Interfaces are implemented by types, and those types are either value types or reference types. Obviously, both int and string implement IComparable, and int is a value type, and string is a reference type. But what about this:
IComparable x = 42;
IComparable y = "Hello, World!";
(The question I was trying to answer was presumably deleted because it asked whether interfaces are stored on the stack or the heap, and, as we should all be aware, it's more constructive to think of differences between value and reference types in terms of their semantics rather than their implementation. For a discussion, see Eric Lippert's The stack is an implementation detail.)
Solution
Usually, as per the existing answers, it is a reference-type and requires boxing; there is an exception though (isn't there always?). In a generic method with a where constraint, it can be both:
void Foo<T>(T obj) where T : ISomeInterface {
obj.SomeMethod();
}
This is a constrained operation, and is not boxed even if it is a value-type. This is achieved via constrained. Instead, the JIT performs the operation as virtual-call for reference-types, and static-call for value-types. No boxing.
OTHER TIPS
This is about understanding boxing and unboxing of types. In your example, the int is boxed upon assignment and a reference to that "box" or object is what is assigned to x. The value type int is defined as a struct which implements IComparable. However, once you use that interface reference to refer to the value type int, it will be boxed and placed on the heap. That's how it works in practice. The fact that using an interface reference causes boxing to occur by definition makes this reference type semantics.

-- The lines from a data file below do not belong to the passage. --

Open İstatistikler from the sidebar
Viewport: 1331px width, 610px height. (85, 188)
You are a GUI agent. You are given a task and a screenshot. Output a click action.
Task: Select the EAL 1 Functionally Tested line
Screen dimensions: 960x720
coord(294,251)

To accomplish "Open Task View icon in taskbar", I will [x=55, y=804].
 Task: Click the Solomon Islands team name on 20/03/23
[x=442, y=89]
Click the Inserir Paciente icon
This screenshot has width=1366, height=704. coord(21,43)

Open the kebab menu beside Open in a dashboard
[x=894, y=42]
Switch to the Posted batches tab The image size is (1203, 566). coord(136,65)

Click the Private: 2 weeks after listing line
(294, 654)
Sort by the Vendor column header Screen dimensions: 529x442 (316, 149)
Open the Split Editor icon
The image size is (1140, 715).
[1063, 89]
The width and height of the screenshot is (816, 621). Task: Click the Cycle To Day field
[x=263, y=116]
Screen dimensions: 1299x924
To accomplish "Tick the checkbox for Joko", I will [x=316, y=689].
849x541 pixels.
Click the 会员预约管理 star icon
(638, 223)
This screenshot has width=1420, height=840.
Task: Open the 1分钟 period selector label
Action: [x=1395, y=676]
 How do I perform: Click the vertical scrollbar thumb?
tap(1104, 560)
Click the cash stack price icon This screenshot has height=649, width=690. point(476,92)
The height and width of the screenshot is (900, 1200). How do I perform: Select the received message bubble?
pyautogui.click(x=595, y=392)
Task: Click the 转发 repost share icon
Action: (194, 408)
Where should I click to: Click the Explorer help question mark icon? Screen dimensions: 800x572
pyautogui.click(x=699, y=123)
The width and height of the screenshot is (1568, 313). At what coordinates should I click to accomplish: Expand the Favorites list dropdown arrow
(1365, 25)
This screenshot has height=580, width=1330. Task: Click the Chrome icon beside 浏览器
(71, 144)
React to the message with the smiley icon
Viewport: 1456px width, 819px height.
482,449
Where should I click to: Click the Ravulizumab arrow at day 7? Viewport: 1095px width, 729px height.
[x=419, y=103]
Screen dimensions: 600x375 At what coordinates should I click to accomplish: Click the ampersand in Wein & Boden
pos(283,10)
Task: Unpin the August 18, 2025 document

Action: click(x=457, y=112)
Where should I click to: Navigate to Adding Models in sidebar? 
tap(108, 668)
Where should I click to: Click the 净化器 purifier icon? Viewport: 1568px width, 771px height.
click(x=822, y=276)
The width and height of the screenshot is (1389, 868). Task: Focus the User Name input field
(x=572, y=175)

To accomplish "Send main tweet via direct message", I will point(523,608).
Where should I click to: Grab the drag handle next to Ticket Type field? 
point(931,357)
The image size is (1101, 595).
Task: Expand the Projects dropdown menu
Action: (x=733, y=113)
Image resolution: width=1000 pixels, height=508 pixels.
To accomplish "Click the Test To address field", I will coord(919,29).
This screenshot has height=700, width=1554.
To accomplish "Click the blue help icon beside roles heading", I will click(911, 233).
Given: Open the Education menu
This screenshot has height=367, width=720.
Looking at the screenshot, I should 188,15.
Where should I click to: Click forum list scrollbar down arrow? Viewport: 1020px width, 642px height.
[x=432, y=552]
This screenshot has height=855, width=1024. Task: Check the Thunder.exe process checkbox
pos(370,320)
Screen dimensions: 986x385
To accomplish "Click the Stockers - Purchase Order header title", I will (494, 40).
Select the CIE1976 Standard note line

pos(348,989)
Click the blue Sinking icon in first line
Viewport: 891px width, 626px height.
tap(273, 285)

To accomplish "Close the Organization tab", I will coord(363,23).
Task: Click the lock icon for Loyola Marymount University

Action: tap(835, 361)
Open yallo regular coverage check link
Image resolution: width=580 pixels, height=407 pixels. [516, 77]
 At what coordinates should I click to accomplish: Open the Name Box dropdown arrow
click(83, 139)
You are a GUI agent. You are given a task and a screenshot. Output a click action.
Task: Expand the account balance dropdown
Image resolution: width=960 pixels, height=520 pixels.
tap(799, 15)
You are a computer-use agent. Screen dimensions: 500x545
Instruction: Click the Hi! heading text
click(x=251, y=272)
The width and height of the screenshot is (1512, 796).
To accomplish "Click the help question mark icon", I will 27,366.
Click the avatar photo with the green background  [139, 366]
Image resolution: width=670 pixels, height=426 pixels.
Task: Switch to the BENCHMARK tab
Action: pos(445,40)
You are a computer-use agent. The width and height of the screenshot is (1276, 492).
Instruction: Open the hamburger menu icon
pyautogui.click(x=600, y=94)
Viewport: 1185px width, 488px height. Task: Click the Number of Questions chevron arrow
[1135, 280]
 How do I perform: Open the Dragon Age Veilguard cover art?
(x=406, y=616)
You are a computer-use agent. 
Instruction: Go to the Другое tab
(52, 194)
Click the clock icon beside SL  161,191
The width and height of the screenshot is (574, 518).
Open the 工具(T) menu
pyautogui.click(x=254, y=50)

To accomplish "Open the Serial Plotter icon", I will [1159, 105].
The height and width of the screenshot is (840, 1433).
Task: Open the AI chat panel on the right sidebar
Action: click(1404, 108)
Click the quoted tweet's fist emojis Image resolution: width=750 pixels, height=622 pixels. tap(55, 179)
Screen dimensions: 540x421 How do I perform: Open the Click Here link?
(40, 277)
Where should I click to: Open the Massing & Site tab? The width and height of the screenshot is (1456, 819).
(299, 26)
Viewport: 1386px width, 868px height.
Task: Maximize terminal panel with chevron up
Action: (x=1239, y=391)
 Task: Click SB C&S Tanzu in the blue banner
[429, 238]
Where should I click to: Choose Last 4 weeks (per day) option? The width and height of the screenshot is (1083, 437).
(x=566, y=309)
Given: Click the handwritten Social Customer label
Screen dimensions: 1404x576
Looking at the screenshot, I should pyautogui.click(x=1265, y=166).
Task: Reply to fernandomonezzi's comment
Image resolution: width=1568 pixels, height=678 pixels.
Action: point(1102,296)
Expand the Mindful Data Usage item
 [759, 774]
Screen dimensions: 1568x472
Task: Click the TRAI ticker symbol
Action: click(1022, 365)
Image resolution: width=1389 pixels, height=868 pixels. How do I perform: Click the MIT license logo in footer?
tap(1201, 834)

A variable or field whose type is IComparable is a reference-type variable or field, regardless of the type of the value assigned to that field. This means that x in the sample code is boxed.
A simple test will demonstrate that. The test is based on the fact that you can only unbox a value type to its original type (and the nullable version of that type):
[TestMethod, ExpectedException(typeof(InvalidCastException))]
public void BoxingTest()
{
IComparable i = 42;
byte b = (byte)i; //exception: not allowed to unbox an int to any type other than int
Assert.AreEqual(42, b);
Assert.Fail();
}
EDIT
On top of that, the C# specification specifically defines reference-type as comprising class types, interface types, array types and delegate types.
EDIT 2
As Marc Gravell points out in his answer, a generic type with an interface constraint is a different case. This doesn't cause boxing.
Variables of interface type will have always have either immutable semantics, mutable reference semantics, or "oddball" semantics (something other than normal reference or value semantics). If variable1 and variable2 are both declared as the same interface type, one performs variable2 = variable1, and one never again writes to either variable, the instance referred to by variable1 will always be indistinguishable from the one referred to be variable2 (since it will be the same instance).
Generic types with interface constraints may have immutable semantics, mutable reference semantics, or "quirky" semantics, but may also have mutable value semantics. This can be dangerous if the interface is not documented as having mutable value semantics. Unfortunately, there is no way to constrain an interface to have either immutable semantics or mutable value semantics (meaning that following variable2 = variable1, it should not be possible to change variable1 by writing variable2, nor vice versa). One could add a "struct" constraint along with the interface constraint, but that would exclude classes which have immutable semantics while not excluding structs that have reference semantics.